* [Exercise description]
Retype the data from the line containing "Task: Click the red dashed 25° limit line" through the line containing "pyautogui.click(x=76, y=153)", keeping every line exactly the same.

— START Material supplied —

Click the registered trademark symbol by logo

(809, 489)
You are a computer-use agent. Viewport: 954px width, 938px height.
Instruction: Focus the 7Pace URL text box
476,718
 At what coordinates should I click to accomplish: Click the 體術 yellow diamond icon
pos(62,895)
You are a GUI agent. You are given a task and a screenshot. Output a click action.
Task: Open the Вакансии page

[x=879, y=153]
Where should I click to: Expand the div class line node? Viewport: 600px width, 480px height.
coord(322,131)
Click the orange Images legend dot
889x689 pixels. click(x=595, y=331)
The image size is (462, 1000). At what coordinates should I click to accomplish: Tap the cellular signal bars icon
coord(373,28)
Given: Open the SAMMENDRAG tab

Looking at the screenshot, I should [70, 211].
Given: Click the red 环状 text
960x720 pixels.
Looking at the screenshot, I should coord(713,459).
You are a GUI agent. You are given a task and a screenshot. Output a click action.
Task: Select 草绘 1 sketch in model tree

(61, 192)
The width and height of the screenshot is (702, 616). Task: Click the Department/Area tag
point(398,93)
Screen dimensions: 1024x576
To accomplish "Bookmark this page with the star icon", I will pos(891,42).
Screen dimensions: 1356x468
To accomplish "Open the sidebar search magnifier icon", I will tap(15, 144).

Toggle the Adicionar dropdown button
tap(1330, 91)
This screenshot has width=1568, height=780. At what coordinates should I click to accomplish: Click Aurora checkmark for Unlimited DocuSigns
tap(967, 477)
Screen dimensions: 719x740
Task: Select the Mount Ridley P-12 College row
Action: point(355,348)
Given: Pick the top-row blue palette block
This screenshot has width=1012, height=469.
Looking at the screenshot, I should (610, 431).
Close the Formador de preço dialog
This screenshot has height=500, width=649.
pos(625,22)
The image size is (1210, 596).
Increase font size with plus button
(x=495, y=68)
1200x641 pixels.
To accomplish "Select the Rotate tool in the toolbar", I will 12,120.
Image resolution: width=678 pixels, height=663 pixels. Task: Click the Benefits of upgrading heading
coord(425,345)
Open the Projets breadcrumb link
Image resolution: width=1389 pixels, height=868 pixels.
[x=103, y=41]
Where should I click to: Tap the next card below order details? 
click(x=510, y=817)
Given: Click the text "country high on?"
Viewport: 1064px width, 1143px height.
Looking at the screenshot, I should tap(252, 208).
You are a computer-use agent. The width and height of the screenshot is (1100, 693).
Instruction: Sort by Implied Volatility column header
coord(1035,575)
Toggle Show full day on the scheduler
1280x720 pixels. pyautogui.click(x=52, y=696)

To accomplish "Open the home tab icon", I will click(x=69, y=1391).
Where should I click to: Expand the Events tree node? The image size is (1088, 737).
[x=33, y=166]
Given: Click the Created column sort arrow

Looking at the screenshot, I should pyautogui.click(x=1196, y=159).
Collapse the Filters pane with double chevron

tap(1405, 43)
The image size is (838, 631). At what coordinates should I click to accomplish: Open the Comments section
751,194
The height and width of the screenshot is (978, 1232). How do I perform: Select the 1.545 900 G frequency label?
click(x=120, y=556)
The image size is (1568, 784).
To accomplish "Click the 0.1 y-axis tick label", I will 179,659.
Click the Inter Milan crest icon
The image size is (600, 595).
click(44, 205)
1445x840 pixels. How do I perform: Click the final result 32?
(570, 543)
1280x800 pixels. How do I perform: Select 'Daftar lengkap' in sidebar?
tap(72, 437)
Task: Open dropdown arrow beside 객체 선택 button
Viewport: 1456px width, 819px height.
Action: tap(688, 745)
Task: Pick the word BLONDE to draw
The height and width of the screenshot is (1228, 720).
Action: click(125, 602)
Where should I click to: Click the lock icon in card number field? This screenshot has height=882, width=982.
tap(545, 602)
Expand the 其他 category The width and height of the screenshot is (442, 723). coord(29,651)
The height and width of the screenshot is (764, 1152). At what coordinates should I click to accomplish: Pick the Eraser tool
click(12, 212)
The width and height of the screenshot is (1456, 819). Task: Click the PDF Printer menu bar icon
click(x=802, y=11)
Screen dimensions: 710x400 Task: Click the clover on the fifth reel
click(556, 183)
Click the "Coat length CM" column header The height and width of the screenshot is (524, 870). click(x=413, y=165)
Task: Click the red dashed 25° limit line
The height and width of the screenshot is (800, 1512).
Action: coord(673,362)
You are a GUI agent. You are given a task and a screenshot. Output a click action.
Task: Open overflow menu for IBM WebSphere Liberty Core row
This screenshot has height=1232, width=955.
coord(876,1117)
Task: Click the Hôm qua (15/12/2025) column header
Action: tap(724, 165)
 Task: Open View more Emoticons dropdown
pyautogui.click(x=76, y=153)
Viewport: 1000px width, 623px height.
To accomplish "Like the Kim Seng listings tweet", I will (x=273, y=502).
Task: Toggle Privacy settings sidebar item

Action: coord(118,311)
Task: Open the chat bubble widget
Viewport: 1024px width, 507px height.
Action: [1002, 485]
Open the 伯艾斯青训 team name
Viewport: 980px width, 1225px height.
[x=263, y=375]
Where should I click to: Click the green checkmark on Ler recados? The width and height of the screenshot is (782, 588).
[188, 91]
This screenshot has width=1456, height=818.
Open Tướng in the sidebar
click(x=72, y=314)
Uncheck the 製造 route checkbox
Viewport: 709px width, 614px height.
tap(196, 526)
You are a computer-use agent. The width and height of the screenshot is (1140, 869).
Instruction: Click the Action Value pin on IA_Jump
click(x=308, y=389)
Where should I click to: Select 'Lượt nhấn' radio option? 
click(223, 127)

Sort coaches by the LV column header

— END Material supplied —

* [The response]
Task: Click the red dashed 25° limit line
The height and width of the screenshot is (800, 1512).
Action: coord(673,362)
You are a GUI agent. You are given a task and a screenshot. Output a click action.
Task: Open overflow menu for IBM WebSphere Liberty Core row
This screenshot has height=1232, width=955.
coord(876,1117)
Task: Click the Hôm qua (15/12/2025) column header
Action: tap(724, 165)
 Task: Open View more Emoticons dropdown
pyautogui.click(x=76, y=153)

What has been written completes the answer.